Much has been made of the series' naughty designs, and especially Senketsu in super-powered mode seems to be designed as a challenge to the most daring of cosplayers. Indeed, Ryuki's extremely revealing transformations show sights like a crotch-shot of the costume's string being pulled hard into her buttcrack. It's off-puttingly blunt instead of alluring, as if the makers are yelling at you: "This is what you want? This is what you get!!".
But this is just a part of the same attitude which pervades the entire series. Kill La Kill is so consistently over the top in everything that it can never be taken seriously, from its fanservice, to its action sequences, to the insane family who house Ryuki. That director Imaishi Hiroyuki somehow also manages to bring poignancy, excitement and tension to the table when it's necessary, is nothing short of a marvel.
Kill La Kill kicks ass while it pokes fun at kicking ass and challenges kicking ass, and that in itself kicks ass too. Its hype turns out not being a case of "The Emperor's Clothes..." at all.
On to the Discs:
Scottish distributor Anime ltd. is releasing Kill La Kill as three boxsets, the first of which was released a few weeks ago, with the second one being provisionally planned for April.
Last week we put up some pictures of the boxset (click here), and in that article I wrote the following:
In a rather bold move, Anime Ltd. releases Kill La Kill a mere seven months after its original Japanese broadcast ended. This means the license is still hot and expensive, and Anime Ltd. has to release it above a certain price point, far above what other distributors in the UK have often dismissed as a non-existing market.So the big question is: did Anime Ltd. manage to make this release worth your while? Audio and video (and subtitles) on the nine episodes are great, as can be expected from a recent anime. Annoyingly, even at this higher price range, the original Japanese dub has still been sabotaged to stereo-only to prevent Japanese fans from importing this edition.

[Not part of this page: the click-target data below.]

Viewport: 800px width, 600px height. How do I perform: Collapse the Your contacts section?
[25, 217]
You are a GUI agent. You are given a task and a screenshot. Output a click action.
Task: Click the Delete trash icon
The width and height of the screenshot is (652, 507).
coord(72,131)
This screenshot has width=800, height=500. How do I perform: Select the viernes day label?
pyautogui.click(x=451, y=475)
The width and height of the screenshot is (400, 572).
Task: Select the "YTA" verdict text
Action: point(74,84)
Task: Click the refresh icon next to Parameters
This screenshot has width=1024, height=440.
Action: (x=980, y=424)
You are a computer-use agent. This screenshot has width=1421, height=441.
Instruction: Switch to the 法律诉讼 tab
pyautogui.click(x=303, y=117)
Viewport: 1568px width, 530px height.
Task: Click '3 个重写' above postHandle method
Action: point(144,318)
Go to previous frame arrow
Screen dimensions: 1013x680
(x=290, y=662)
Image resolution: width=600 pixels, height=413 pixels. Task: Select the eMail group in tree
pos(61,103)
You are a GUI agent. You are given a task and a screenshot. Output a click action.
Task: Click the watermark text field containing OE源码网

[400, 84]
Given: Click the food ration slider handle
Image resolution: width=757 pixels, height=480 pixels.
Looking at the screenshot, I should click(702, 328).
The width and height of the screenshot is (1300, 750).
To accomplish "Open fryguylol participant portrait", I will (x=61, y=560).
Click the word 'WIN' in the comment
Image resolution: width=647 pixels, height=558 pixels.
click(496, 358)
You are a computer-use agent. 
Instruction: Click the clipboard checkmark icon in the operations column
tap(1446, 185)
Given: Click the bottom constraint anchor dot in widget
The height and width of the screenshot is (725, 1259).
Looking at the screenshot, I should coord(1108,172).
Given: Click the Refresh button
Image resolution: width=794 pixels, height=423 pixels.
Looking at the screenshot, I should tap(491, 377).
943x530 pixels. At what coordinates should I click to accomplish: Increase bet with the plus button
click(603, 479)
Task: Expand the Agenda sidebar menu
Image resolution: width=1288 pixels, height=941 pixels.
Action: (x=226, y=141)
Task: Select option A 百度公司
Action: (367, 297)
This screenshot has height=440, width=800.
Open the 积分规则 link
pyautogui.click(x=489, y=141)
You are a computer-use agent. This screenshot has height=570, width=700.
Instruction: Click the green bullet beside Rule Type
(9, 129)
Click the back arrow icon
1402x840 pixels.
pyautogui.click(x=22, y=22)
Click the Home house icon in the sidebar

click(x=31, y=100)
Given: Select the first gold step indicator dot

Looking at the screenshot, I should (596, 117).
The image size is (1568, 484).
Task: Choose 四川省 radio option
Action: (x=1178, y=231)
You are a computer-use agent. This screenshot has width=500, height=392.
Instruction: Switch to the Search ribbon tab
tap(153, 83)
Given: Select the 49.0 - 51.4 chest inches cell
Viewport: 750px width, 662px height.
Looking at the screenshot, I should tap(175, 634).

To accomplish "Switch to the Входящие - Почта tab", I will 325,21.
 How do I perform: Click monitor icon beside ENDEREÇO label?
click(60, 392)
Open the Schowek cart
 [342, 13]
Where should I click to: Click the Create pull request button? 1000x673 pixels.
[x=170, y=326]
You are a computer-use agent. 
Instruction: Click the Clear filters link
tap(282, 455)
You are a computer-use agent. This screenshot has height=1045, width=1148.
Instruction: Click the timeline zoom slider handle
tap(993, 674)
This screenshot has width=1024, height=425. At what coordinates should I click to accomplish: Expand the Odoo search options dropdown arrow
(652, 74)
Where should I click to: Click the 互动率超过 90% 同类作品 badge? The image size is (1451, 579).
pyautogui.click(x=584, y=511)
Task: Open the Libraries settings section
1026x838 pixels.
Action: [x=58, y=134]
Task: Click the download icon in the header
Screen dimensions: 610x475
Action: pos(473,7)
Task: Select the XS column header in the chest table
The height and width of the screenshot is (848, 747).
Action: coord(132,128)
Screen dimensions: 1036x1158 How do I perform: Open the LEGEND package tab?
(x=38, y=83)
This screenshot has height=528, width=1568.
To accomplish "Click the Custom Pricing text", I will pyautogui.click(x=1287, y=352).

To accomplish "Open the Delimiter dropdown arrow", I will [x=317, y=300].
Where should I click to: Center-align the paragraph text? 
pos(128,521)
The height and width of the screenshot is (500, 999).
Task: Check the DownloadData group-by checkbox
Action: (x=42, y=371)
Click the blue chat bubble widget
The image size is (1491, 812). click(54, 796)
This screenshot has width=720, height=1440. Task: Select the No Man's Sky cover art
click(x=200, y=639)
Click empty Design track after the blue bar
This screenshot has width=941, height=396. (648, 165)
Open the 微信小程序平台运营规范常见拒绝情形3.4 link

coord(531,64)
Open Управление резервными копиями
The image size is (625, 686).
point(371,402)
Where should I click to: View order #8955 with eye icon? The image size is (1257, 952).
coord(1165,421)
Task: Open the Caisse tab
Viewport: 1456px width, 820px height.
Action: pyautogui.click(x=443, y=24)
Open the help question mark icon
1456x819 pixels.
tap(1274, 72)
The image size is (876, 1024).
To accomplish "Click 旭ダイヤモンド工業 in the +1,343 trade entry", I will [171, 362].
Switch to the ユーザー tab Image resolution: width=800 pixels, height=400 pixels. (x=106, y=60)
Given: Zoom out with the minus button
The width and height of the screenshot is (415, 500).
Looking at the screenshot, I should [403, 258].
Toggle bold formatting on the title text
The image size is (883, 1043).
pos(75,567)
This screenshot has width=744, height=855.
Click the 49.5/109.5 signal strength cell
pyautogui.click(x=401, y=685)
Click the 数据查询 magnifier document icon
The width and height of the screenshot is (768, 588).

While we can certainly expect cheaper editions in a year or two, three, for now it means the series has to be split in three parts, each being sold for what you regularly would pay for an entire (but older) series.
Therefore, these editions need to bring something extra to the table, so that early adopters who are willing to shell out also have something to pacify their cognitive dissonance with. In short: this Kill La Kill release had better be kick-ass.
Extras on the disc are not exactly plentiful: you get clean opening and closing credits (and alternate versions of those on the second disc), and that's it. The big pull for fans will be the design book included with this edition, and thankfully it is a great one. A softcover sketchbook with a whopping 188 pages, it contains designs, thumbnails, sketches and storyboards for the opening-and-closing credits, and the episodes of this boxset. There is a lot of great stuff in this book, and, not surprisingly (given the series), a few of the pages get pretty damn lewd.
All in all it makes this edition a pricey one (though on some on-line vendors the charge is already coming down as we speak) aimed straight at fans, but for those it will definitely be a worthy purchase. Bring on the second boxset!